**Task instructions**
Return each line of the records below that contains the word "breadcrumb".

**Available data**
---

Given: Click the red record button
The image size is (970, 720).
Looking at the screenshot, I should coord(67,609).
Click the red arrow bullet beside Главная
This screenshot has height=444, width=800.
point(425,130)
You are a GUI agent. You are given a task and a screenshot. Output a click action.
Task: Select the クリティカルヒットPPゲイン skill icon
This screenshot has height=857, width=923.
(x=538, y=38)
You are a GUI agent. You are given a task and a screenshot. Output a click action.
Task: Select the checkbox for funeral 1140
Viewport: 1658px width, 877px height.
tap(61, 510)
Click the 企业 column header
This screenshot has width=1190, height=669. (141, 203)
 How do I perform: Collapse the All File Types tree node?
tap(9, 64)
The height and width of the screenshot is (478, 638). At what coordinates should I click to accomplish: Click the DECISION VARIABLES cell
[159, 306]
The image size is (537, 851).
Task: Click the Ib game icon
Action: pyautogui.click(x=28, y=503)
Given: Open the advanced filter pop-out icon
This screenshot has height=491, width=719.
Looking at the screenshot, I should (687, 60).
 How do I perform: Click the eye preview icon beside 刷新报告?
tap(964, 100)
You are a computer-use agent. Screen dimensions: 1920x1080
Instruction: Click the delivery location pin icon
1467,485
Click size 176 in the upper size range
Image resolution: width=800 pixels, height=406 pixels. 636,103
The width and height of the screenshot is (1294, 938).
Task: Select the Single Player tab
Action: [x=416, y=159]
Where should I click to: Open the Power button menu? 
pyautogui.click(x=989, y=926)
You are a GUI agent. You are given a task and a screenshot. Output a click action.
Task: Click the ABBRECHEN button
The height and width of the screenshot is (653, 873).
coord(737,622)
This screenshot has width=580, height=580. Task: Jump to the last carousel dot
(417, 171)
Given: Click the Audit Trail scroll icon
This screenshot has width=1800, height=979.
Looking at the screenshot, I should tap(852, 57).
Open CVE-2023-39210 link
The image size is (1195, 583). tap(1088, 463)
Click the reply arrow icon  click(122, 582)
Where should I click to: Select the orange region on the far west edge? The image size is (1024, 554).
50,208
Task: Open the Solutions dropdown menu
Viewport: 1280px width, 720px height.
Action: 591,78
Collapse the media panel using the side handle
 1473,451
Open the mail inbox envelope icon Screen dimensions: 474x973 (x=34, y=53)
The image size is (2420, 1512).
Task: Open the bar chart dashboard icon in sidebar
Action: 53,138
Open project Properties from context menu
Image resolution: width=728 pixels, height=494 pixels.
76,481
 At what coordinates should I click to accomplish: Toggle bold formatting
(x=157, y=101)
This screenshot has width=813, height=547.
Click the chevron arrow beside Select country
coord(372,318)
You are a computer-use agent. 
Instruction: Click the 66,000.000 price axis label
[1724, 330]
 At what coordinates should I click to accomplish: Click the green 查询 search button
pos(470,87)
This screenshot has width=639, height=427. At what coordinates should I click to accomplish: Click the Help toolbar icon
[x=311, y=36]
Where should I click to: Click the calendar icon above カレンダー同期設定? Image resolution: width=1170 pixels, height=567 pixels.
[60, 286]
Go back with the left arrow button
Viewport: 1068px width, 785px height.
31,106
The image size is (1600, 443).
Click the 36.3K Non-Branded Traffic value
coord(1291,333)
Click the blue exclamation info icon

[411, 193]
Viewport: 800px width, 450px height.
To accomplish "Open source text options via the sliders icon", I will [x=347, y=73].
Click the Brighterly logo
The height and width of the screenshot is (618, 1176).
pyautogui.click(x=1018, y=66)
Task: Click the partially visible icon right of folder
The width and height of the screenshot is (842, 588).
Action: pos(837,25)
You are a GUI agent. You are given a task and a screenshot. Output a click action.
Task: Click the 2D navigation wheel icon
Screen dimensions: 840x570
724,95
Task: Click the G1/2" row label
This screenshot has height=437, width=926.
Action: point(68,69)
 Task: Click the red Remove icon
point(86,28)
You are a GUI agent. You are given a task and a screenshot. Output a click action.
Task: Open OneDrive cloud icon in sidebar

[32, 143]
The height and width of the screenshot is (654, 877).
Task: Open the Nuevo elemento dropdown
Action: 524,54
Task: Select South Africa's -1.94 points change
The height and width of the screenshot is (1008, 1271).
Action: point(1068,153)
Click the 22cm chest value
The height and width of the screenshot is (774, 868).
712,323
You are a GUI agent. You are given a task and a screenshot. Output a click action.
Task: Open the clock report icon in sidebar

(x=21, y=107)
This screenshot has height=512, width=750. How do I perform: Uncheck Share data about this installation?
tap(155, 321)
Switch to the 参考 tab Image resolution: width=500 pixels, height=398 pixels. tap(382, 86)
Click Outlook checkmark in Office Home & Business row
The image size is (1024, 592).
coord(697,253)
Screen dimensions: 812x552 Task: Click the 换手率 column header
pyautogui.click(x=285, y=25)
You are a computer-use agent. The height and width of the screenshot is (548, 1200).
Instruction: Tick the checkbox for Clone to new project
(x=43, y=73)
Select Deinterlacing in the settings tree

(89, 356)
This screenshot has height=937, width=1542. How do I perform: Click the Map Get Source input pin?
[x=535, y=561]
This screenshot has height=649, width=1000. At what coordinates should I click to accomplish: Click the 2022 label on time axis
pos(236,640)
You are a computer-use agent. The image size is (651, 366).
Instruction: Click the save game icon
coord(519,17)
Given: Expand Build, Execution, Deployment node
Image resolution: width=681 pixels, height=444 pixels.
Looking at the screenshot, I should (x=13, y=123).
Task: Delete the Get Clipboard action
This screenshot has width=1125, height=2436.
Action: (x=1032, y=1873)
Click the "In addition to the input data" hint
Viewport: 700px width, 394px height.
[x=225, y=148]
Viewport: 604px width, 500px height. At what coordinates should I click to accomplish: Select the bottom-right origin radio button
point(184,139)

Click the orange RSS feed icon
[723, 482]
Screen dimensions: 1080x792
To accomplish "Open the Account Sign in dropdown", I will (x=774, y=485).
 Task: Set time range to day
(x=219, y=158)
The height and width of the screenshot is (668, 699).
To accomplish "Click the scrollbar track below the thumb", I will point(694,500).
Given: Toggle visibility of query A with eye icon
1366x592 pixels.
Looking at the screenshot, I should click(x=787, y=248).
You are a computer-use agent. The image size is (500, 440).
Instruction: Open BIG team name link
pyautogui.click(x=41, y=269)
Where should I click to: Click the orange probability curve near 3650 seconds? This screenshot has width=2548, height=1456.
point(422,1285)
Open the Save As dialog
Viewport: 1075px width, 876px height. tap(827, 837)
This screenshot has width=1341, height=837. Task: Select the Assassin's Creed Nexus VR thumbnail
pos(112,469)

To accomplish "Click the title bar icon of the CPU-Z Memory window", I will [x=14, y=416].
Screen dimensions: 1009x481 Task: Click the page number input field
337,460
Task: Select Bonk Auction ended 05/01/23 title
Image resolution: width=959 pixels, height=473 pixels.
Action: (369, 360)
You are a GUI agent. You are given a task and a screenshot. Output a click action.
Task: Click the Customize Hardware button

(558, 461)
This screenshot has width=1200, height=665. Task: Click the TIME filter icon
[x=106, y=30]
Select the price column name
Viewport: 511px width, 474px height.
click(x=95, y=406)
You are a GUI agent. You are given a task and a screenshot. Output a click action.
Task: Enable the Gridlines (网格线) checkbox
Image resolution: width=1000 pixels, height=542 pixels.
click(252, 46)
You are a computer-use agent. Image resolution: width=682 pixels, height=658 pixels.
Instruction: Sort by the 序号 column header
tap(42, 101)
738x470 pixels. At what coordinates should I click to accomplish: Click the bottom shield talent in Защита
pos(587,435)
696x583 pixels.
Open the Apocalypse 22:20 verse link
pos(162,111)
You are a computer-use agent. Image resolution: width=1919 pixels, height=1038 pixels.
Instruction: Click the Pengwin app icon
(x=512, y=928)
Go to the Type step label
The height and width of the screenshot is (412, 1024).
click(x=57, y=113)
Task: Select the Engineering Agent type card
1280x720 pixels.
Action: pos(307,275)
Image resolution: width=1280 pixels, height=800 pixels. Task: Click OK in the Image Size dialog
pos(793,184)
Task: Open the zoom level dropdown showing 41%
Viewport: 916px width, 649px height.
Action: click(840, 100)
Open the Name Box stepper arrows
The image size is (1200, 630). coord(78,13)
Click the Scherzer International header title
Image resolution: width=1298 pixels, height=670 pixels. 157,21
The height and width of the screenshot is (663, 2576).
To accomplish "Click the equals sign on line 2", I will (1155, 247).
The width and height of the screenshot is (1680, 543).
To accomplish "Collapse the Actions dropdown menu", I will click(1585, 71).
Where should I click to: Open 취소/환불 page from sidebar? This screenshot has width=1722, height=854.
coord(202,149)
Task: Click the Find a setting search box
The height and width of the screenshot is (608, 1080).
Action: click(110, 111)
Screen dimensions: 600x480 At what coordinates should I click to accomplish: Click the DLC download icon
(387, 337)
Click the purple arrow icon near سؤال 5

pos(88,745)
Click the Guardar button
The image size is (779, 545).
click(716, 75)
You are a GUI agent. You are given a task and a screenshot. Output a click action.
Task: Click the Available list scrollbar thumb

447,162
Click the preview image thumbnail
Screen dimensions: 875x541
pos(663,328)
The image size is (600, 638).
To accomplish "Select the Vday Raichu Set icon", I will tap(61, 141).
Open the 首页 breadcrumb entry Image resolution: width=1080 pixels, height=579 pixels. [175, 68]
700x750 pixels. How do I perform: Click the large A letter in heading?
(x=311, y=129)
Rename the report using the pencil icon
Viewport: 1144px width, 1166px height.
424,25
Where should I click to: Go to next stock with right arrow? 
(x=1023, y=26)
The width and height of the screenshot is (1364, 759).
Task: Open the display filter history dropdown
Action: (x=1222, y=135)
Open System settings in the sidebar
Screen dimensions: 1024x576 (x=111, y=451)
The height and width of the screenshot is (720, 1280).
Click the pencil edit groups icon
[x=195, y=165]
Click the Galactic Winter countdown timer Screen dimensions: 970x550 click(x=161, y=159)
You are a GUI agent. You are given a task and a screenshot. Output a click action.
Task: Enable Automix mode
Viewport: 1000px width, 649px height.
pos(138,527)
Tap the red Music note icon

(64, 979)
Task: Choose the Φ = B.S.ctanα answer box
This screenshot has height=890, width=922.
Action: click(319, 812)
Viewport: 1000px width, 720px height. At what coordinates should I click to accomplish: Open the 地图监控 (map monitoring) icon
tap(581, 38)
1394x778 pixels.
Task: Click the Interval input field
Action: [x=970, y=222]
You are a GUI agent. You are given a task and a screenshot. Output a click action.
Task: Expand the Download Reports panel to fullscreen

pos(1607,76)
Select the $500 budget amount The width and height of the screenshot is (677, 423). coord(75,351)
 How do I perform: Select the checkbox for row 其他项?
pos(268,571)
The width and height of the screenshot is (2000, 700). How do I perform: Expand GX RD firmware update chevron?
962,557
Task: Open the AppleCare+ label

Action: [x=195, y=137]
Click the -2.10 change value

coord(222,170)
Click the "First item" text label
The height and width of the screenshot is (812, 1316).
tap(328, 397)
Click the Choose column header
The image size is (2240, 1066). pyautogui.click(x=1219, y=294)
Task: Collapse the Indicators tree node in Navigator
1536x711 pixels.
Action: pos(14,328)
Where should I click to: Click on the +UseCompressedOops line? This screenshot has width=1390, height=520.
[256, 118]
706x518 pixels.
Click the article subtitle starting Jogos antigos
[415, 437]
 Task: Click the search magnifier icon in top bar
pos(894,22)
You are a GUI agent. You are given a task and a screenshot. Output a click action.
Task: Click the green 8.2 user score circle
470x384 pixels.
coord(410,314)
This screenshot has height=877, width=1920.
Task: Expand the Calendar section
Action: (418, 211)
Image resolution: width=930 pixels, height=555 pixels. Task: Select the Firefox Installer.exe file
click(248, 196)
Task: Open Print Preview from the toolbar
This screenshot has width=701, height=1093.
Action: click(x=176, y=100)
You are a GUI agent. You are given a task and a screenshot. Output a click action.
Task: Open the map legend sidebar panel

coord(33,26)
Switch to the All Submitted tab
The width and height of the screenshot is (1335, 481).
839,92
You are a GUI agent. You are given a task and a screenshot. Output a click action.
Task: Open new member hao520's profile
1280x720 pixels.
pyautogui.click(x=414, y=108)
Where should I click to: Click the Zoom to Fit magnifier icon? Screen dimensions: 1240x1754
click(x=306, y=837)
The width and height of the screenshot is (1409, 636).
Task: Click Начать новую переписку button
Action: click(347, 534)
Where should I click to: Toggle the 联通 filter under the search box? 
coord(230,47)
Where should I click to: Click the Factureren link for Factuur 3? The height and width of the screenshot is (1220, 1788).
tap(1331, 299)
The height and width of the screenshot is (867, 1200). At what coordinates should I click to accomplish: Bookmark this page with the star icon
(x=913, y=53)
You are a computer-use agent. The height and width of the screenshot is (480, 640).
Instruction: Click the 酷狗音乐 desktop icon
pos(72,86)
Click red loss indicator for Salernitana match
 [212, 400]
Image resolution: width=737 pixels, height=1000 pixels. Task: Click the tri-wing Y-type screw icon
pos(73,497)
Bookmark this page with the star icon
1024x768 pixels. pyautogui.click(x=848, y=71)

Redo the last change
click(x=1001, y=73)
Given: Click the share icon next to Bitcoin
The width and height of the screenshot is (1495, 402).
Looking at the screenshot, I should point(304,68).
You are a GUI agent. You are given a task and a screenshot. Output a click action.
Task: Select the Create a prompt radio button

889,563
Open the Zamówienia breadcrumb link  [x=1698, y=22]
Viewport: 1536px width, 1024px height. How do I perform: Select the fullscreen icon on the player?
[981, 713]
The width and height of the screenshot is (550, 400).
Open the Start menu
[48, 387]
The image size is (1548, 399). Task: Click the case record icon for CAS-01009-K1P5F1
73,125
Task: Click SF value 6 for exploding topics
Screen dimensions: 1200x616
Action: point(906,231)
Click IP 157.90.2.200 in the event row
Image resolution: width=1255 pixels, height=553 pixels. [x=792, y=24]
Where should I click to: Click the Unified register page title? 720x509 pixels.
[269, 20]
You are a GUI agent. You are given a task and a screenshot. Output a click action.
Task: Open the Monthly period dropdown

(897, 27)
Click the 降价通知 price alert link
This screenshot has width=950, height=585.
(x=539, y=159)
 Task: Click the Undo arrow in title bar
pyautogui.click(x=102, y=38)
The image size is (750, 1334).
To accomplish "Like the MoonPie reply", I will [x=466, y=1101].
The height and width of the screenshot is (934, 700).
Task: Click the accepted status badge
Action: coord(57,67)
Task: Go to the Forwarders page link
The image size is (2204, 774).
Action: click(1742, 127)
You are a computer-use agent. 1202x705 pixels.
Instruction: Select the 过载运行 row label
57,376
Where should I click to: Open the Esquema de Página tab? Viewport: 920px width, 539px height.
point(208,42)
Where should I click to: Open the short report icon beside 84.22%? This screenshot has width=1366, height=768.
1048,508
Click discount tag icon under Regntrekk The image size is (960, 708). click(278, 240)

---

**Answer**
Open the 首页 breadcrumb entry Image resolution: width=1080 pixels, height=579 pixels. [175, 68]
Open the Zamówienia breadcrumb link  [x=1698, y=22]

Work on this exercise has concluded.